Print each entry word for word.

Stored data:
§
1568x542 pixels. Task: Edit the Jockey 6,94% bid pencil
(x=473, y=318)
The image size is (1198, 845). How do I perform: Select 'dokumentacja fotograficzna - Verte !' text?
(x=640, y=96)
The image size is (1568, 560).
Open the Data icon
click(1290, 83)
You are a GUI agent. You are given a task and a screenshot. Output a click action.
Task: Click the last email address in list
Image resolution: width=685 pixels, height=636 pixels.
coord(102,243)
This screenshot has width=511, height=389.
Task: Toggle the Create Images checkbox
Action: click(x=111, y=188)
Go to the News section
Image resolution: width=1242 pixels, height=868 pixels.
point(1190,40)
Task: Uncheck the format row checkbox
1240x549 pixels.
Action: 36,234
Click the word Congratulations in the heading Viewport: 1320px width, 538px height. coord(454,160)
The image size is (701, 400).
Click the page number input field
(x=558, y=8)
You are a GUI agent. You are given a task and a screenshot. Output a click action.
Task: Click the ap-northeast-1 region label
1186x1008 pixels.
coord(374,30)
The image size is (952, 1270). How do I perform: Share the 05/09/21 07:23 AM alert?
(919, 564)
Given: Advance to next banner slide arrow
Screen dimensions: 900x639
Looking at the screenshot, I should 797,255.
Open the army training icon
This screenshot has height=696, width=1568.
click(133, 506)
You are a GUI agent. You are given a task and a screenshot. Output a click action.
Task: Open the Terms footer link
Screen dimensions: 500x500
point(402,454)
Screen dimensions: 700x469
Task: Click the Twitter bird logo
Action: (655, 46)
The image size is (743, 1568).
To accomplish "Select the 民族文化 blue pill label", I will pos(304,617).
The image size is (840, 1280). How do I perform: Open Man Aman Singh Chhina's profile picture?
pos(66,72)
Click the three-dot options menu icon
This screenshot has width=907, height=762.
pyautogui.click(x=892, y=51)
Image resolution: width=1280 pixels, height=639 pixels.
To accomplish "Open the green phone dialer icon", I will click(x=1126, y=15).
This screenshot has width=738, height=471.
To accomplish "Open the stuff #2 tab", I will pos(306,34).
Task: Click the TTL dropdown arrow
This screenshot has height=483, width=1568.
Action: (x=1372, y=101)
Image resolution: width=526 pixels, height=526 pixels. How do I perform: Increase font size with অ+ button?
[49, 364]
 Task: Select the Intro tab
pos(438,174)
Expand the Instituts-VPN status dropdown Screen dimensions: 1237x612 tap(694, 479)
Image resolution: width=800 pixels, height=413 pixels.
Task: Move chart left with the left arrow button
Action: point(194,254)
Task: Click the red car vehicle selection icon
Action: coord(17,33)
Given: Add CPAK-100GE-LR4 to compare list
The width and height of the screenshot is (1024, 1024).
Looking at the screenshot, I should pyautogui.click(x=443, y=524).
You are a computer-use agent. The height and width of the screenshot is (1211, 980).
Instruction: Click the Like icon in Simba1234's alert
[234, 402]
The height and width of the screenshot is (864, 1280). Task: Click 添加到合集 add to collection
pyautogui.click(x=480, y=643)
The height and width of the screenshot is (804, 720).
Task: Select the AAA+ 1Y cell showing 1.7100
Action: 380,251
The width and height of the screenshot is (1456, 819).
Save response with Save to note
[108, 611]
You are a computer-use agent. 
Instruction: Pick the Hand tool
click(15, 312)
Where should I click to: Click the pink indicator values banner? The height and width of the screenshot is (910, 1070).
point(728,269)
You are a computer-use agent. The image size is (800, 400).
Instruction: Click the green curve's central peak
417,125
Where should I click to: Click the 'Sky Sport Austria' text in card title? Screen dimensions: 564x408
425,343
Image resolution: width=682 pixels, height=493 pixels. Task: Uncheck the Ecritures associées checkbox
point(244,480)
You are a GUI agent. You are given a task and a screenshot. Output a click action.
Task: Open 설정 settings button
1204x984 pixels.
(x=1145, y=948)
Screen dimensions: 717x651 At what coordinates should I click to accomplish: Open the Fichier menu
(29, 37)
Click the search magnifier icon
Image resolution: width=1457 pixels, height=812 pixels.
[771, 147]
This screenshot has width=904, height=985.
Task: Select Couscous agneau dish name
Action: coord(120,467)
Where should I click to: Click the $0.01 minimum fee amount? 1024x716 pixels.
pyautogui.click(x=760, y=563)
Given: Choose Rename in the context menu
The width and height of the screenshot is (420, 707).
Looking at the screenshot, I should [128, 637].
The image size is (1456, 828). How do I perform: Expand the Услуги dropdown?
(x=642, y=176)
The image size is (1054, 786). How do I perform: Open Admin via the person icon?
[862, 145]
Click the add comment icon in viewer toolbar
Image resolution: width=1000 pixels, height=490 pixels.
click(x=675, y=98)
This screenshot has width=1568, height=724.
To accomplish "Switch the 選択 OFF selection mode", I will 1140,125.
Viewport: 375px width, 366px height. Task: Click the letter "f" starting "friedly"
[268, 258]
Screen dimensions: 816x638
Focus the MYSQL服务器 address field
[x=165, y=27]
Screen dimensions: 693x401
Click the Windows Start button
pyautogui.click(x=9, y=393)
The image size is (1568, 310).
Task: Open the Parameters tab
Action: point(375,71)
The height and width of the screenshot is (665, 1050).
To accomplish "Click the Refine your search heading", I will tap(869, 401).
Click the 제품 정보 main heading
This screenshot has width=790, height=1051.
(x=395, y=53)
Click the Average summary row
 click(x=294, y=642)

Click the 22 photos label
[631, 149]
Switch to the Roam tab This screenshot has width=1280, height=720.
§
THE ANSWER ::
1568x542 pixels. Task: Edit the Jockey 6,94% bid pencil
(x=473, y=318)
The image size is (1198, 845). How do I perform: Select 'dokumentacja fotograficzna - Verte !' text?
(x=640, y=96)
The image size is (1568, 560).
Open the Data icon
click(1290, 83)
You are a GUI agent. You are given a task and a screenshot. Output a click action.
Task: Click the last email address in list
Image resolution: width=685 pixels, height=636 pixels.
coord(102,243)
This screenshot has width=511, height=389.
Task: Toggle the Create Images checkbox
Action: click(x=111, y=188)
Go to the News section
Image resolution: width=1242 pixels, height=868 pixels.
point(1190,40)
Task: Uncheck the format row checkbox
1240x549 pixels.
Action: 36,234
Click the word Congratulations in the heading Viewport: 1320px width, 538px height. coord(454,160)
The image size is (701, 400).
Click the page number input field
(x=558, y=8)
You are a GUI agent. You are given a task and a screenshot. Output a click action.
Task: Click the ap-northeast-1 region label
1186x1008 pixels.
coord(374,30)
The image size is (952, 1270). How do I perform: Share the 05/09/21 07:23 AM alert?
(919, 564)
Given: Advance to next banner slide arrow
Screen dimensions: 900x639
Looking at the screenshot, I should 797,255.
Open the army training icon
This screenshot has height=696, width=1568.
click(133, 506)
You are a GUI agent. You are given a task and a screenshot. Output a click action.
Task: Open the Terms footer link
Screen dimensions: 500x500
point(402,454)
Screen dimensions: 700x469
Task: Click the Twitter bird logo
Action: (655, 46)
The image size is (743, 1568).
To accomplish "Select the 民族文化 blue pill label", I will pos(304,617).
The image size is (840, 1280). How do I perform: Open Man Aman Singh Chhina's profile picture?
pos(66,72)
Click the three-dot options menu icon
This screenshot has width=907, height=762.
pyautogui.click(x=892, y=51)
Image resolution: width=1280 pixels, height=639 pixels.
To accomplish "Open the green phone dialer icon", I will click(x=1126, y=15).
This screenshot has width=738, height=471.
To accomplish "Open the stuff #2 tab", I will pos(306,34).
Task: Click the TTL dropdown arrow
This screenshot has height=483, width=1568.
Action: (x=1372, y=101)
Image resolution: width=526 pixels, height=526 pixels. How do I perform: Increase font size with অ+ button?
[49, 364]
 Task: Select the Intro tab
pos(438,174)
Expand the Instituts-VPN status dropdown Screen dimensions: 1237x612 tap(694, 479)
Image resolution: width=800 pixels, height=413 pixels.
Task: Move chart left with the left arrow button
Action: point(194,254)
Task: Click the red car vehicle selection icon
Action: coord(17,33)
Given: Add CPAK-100GE-LR4 to compare list
The width and height of the screenshot is (1024, 1024).
Looking at the screenshot, I should pyautogui.click(x=443, y=524).
You are a computer-use agent. The height and width of the screenshot is (1211, 980).
Instruction: Click the Like icon in Simba1234's alert
[234, 402]
The height and width of the screenshot is (864, 1280). Task: Click 添加到合集 add to collection
pyautogui.click(x=480, y=643)
The height and width of the screenshot is (804, 720).
Task: Select the AAA+ 1Y cell showing 1.7100
Action: 380,251
The width and height of the screenshot is (1456, 819).
Save response with Save to note
[108, 611]
You are a computer-use agent. 
Instruction: Pick the Hand tool
click(15, 312)
Where should I click to: Click the pink indicator values banner? The height and width of the screenshot is (910, 1070).
point(728,269)
You are a computer-use agent. The image size is (800, 400).
Instruction: Click the green curve's central peak
417,125
Where should I click to: Click the 'Sky Sport Austria' text in card title? Screen dimensions: 564x408
425,343
Image resolution: width=682 pixels, height=493 pixels. Task: Uncheck the Ecritures associées checkbox
point(244,480)
You are a GUI agent. You are given a task and a screenshot. Output a click action.
Task: Open 설정 settings button
1204x984 pixels.
(x=1145, y=948)
Screen dimensions: 717x651 At what coordinates should I click to accomplish: Open the Fichier menu
(29, 37)
Click the search magnifier icon
Image resolution: width=1457 pixels, height=812 pixels.
[771, 147]
This screenshot has width=904, height=985.
Task: Select Couscous agneau dish name
Action: coord(120,467)
Where should I click to: Click the $0.01 minimum fee amount? 1024x716 pixels.
pyautogui.click(x=760, y=563)
Given: Choose Rename in the context menu
The width and height of the screenshot is (420, 707).
Looking at the screenshot, I should [128, 637].
The image size is (1456, 828). How do I perform: Expand the Услуги dropdown?
(x=642, y=176)
The image size is (1054, 786). How do I perform: Open Admin via the person icon?
[862, 145]
Click the add comment icon in viewer toolbar
Image resolution: width=1000 pixels, height=490 pixels.
click(x=675, y=98)
This screenshot has width=1568, height=724.
To accomplish "Switch the 選択 OFF selection mode", I will 1140,125.
Viewport: 375px width, 366px height. Task: Click the letter "f" starting "friedly"
[268, 258]
Screen dimensions: 816x638
Focus the MYSQL服务器 address field
[x=165, y=27]
Screen dimensions: 693x401
Click the Windows Start button
pyautogui.click(x=9, y=393)
The image size is (1568, 310).
Task: Open the Parameters tab
Action: point(375,71)
The height and width of the screenshot is (665, 1050).
To accomplish "Click the Refine your search heading", I will tap(869, 401).
Click the 제품 정보 main heading
This screenshot has width=790, height=1051.
(x=395, y=53)
Click the Average summary row
 click(x=294, y=642)

Click the 22 photos label
[631, 149]
Switch to the Roam tab This screenshot has width=1280, height=720.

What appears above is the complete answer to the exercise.